Document text
= Beginning of Section =

Personal finance management has long remained reactive, manual, and devoid of intelligent forward-looking capability. Existing commercial platforms such as Mint, YNAB, and Money Manager function as categorised ledgers, recording past transactions without any predictive or diagnostic intelligence. This paper presents FinFusion, a full-stack AI-powered personal finance tracker that addresses three fundamental dimensions of the problem: prediction, diagnosis, and interaction. The prediction dimension is served by a two-layer stacked Long Short-Term Memory (LSTM) neural network trained on 11 engineered temporal features to forecast daily expenditure over a 30-day horizon. The diagnostic dimension is served by a global z-score anomaly detection pipeline that flags statistically extreme transactions and generates template-based natural language suggestions. The interaction dimension is served by two low-friction data capture modalities — an OCR-based receipt scanner built on pytesseract and OpenCV, and a browser-native voice command interface using the W3C Web Speech API. Additionally, FinFusion incorporates a group expense management module enabling shared expense splitting, net balance ledger maintenance, and simplified settlement computation. The system is trained on a real dataset of 12,030 cleaned expense transactions spanning 2021–2024, and deployed as a FastAPI backend paired with a React single-page application. Empirical evaluation demonstrates robust forecasting across varied spending histories, 422 anomaly candidates detected at a conservative 2.5? threshold, and OCR parsing achieving 81% confidence on real receipts.

= End of Section =

Extracted material
= Beginning of Section =

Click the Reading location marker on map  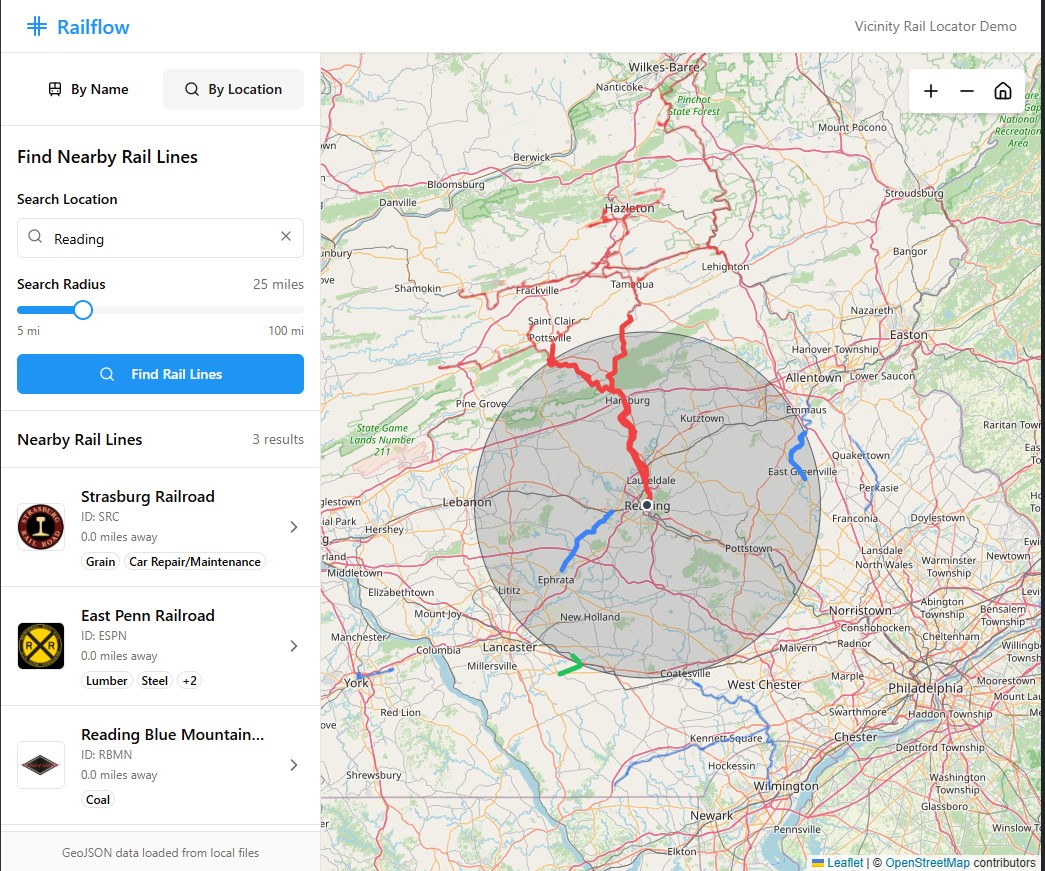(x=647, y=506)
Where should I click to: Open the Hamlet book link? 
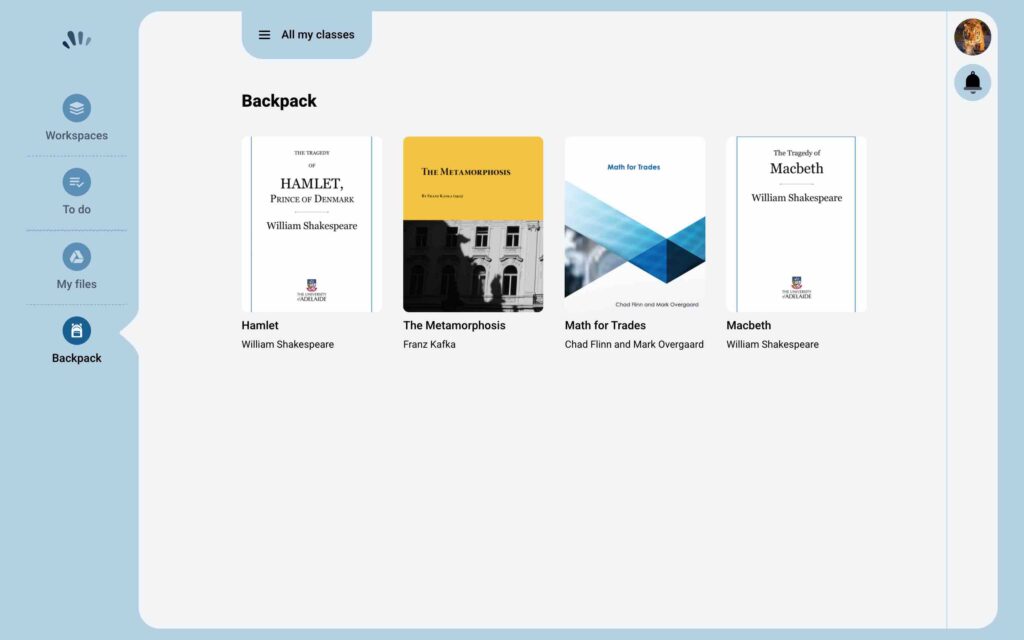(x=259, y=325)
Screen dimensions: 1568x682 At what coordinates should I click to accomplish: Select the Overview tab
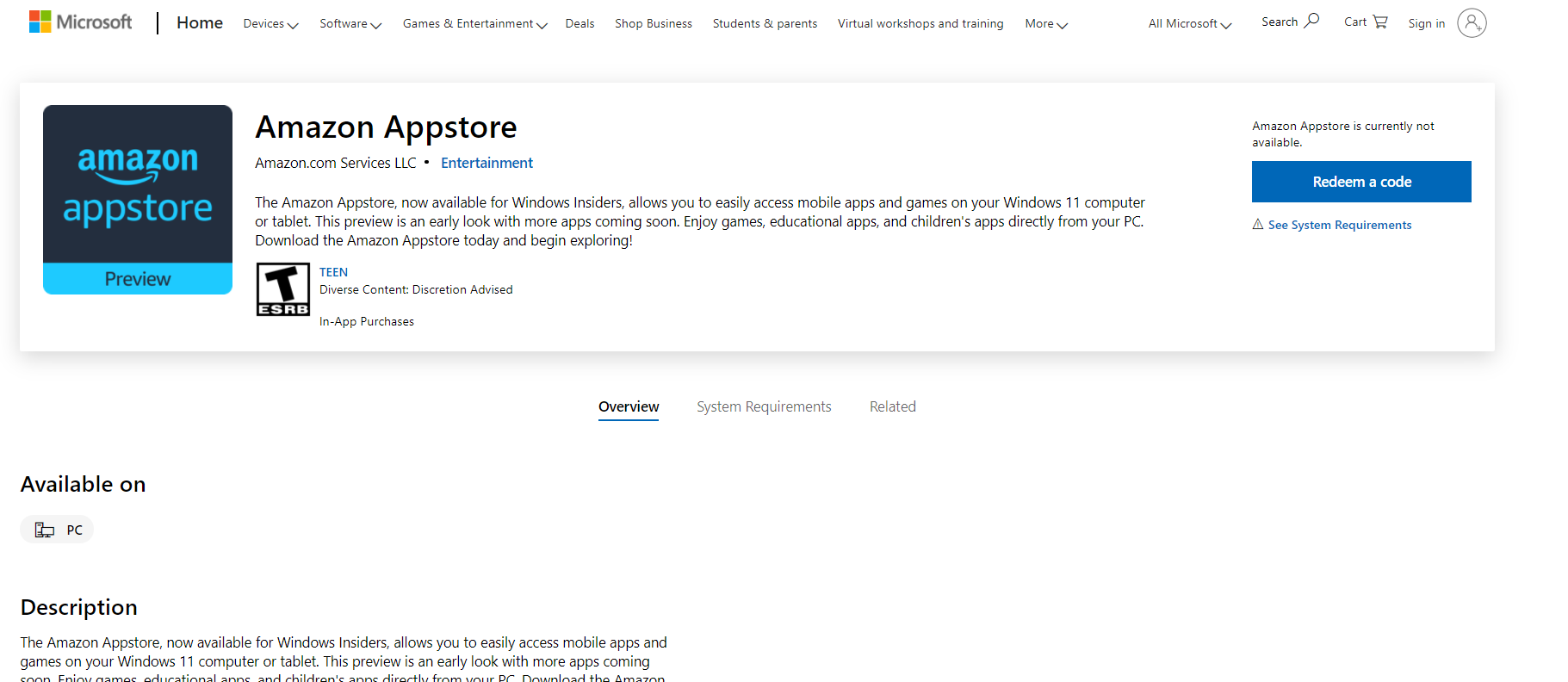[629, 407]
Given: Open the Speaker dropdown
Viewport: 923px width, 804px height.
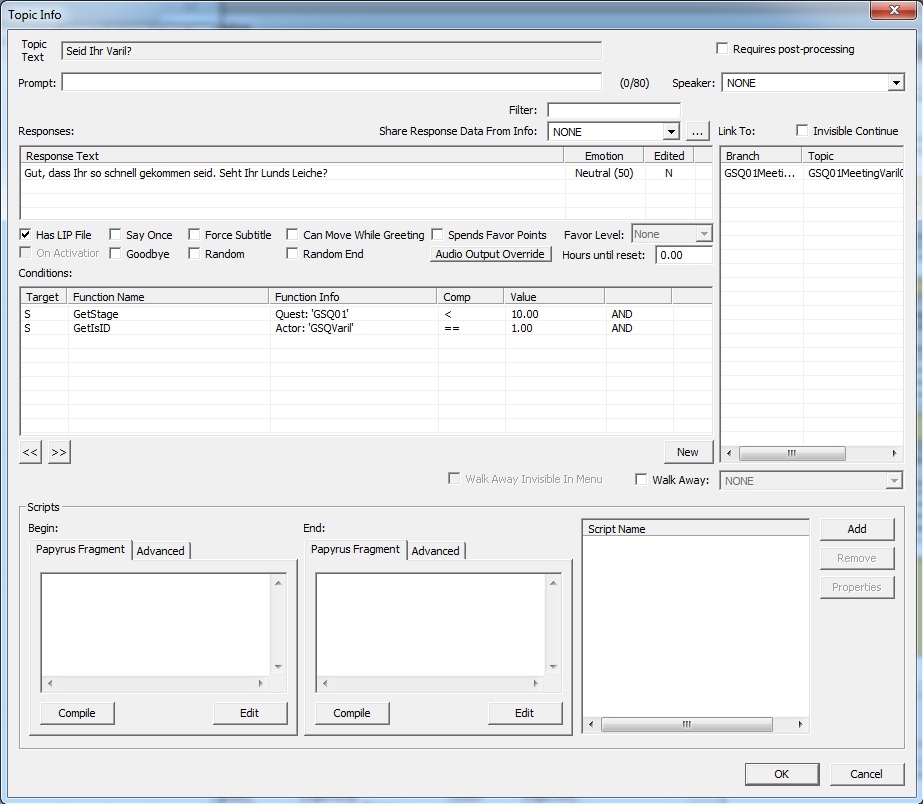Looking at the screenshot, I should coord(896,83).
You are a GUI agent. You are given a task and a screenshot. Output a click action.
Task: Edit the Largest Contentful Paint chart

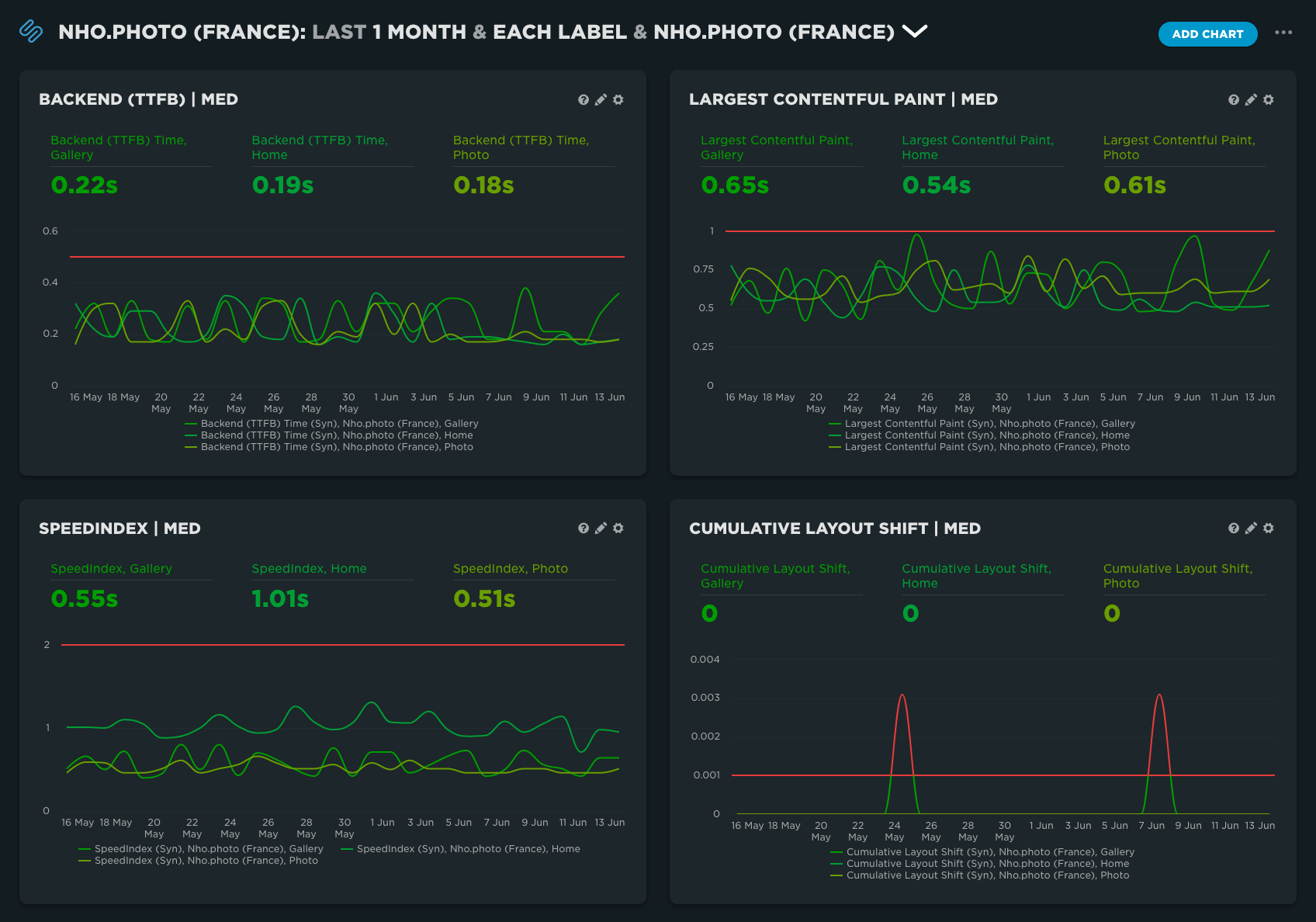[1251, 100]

= End of Section =

Required actions
[A] Translate this sentence from the FinFusion abstract into Spanish: "The system is trained on a real dataset of 12,030 cleaned expense transactions spanning 2021–2024, and deployed as a FastAPI backend paired with a React single-page application."
[B] Carry on the FinFusion abstract from the point where it stops.

Exercise answers
[A] El sistema se entrena con un conjunto de datos real de 12.030 transacciones de gastos depuradas que abarcan de 2021 a 2024, y se despliega como un backend de FastAPI acompañado de una aplicación de página única en React.

[B]
Introduction
This study presents FinFusion, an AI-powered personal finance management platform designed to overcome the limitations of traditional expense-tracking applications. While digital payments generate large amounts of financial data, most existing finance tools only record and visualize past transactions without offering intelligent insights. FinFusion addresses this gap by integrating expenditure forecasting, anomaly detection, OCR-based receipt scanning, voice interaction, and group expense management into a single platform.
The system is motivated by three major challenges: predicting future spending patterns, identifying unusual transactions, and reducing the burden of manual data entry. To solve these problems, FinFusion employs a stacked Long Short-Term Memory (LSTM) neural network for 30-day expenditure forecasting, a z-score-based anomaly detection model for identifying abnormal spending behavior, an OCR pipeline using OpenCV and Tesseract for extracting transaction details from receipts, and a voice interface based on the W3C Web Speech API for hands-free interaction.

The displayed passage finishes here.